Debugging a call to the SIP Provider
Debugging a call to the SIP Provider
To make things more interesting we extended our setup with a SIP provider simulation at 172.16.84.10 and redesigned the internal network to a 192.168.1.0/24 network. This trace was created from the PBX and All IPv4 TCP/UDP traffic and the SIP/UDP Trace flag at x.x.x.x/debug.xml was active during the capture process. The SIP trace flag at the debug page is a very good tool because it gathers all SIP as well as the ICE related debug messages. If you don't know how SIP signalling works, I recommend reading the VoIP Protocols book before we go through the trace together.
Once again the starting point to analyse the trace is checking the VoIP calls feature of Wireshark to see if the call is actually in the trace. The call has been made from UserA and extension number 100 to the destination number 000123456. Since we talked about the internal communication and the exchange of candidates in H.323 before, we should focus at the SIP signalling now. By clicking at the INVITE in the call flow graph, we will automatically jump to the INVITE in the list of traced packets. Since a packet is encapsulated and SIP is a application Layer protocol, youll find the SDP information if you expand the SIP tree and Message Body. The codec information is exchanged in the Media Description (m-line), while the Media Attributes (a-line) just describe the codec information in more detail. In the past the RTP endpoint address was exchanged in the connection information as part of the media description or the session description. Nowadays the connection information has to be part of the Media Description because Audio and Video demand two different RTP channels, but it's not really used because ICE provides a much better service in negotiating the best way to send and receive RTP packets. The ICE candidates are transmitted as media attributes.
You'll find the answer from the provider in the OK message. You'll see several numbers in the m-line. Those numbers define the Payload of the RTP traffic. Since 101 is used to allow the transmission of DTMF tones and 13 is used for comfort noise, we know that g711a was used as speech codec because 8 was defined by IETF as Profile for g711a.You'll find a detailed description of the Audio/Video Profiles in RFC-3551. In the end candidates are exchanged the same way as we saw in the INVITE.
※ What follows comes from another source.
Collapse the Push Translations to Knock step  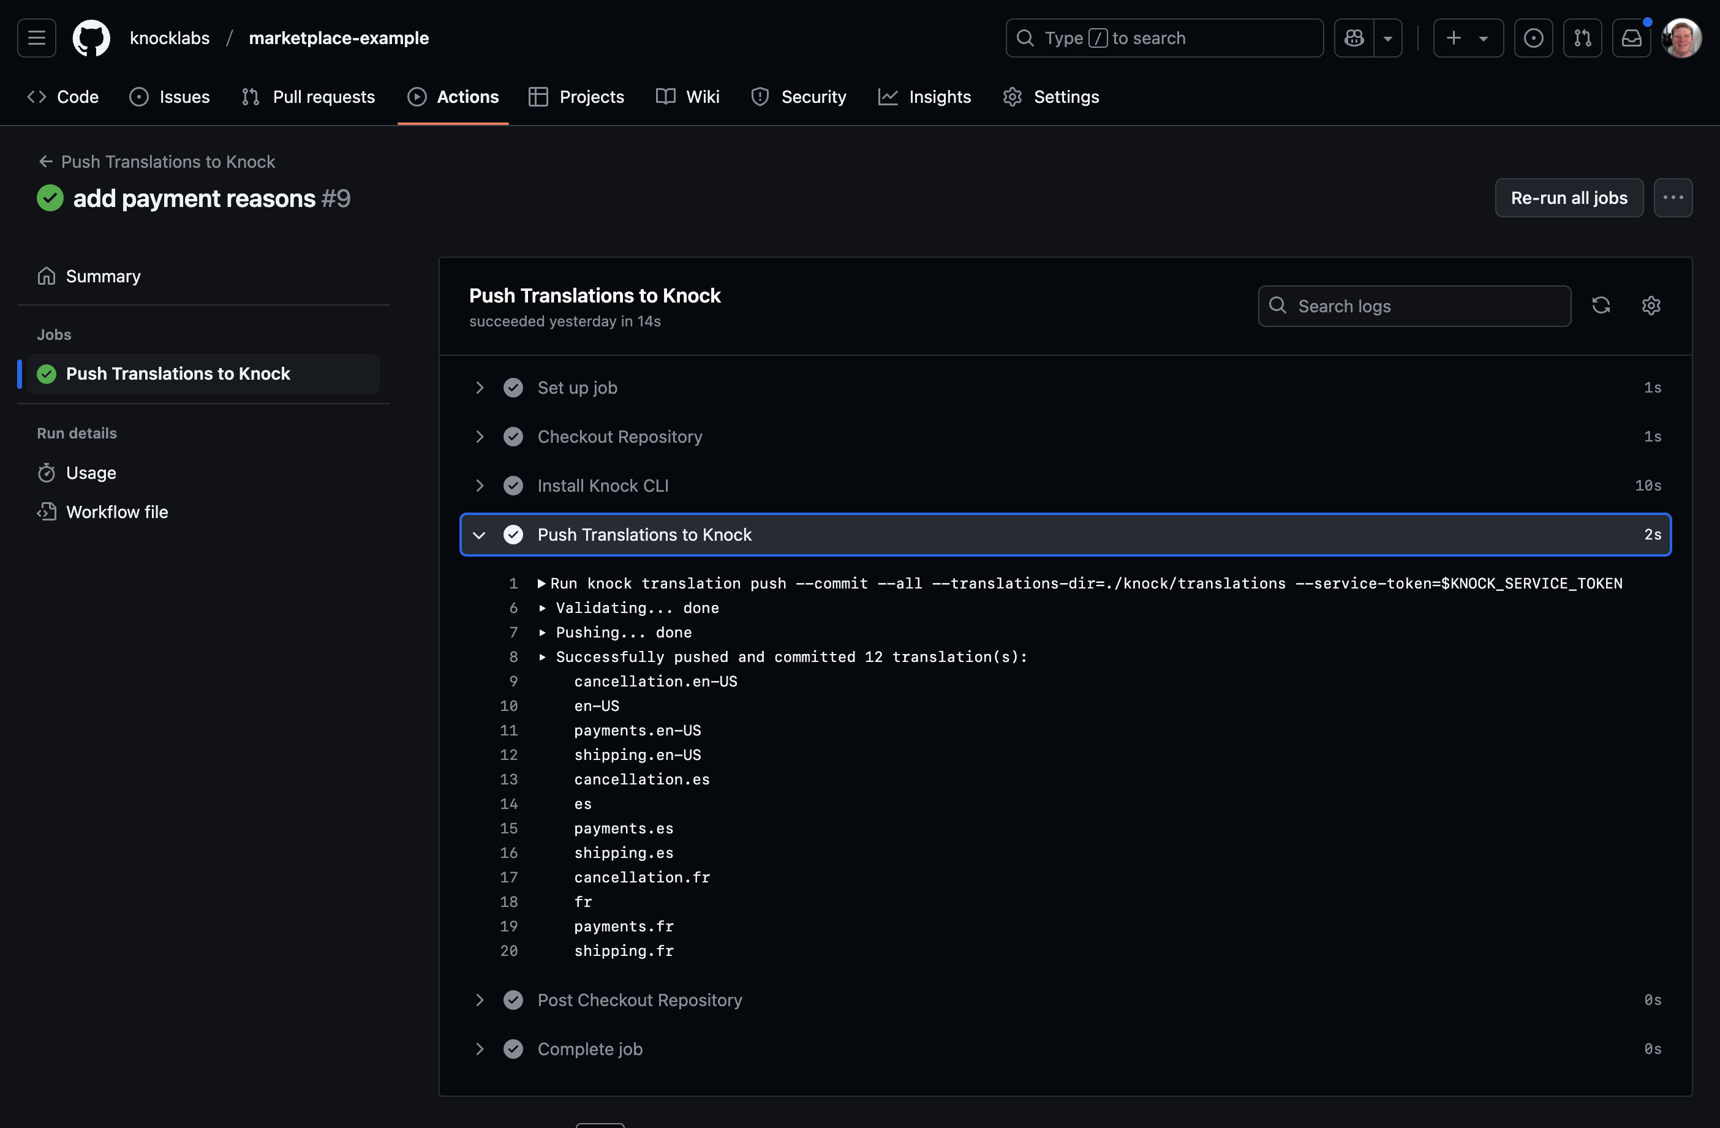(480, 535)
For debugging ICE we can filter the trace for innovaphone contains ICE again and search for the Checklist, Candidates and Conclusion innovaphone debug message. This will tell us if the connection was successfully and which candidate was nominated for the RTP traffic. In our trace the connection was established directly via the NAT Router. The SIP provider simulation will send its RTP traffic to the received Server Reflex address.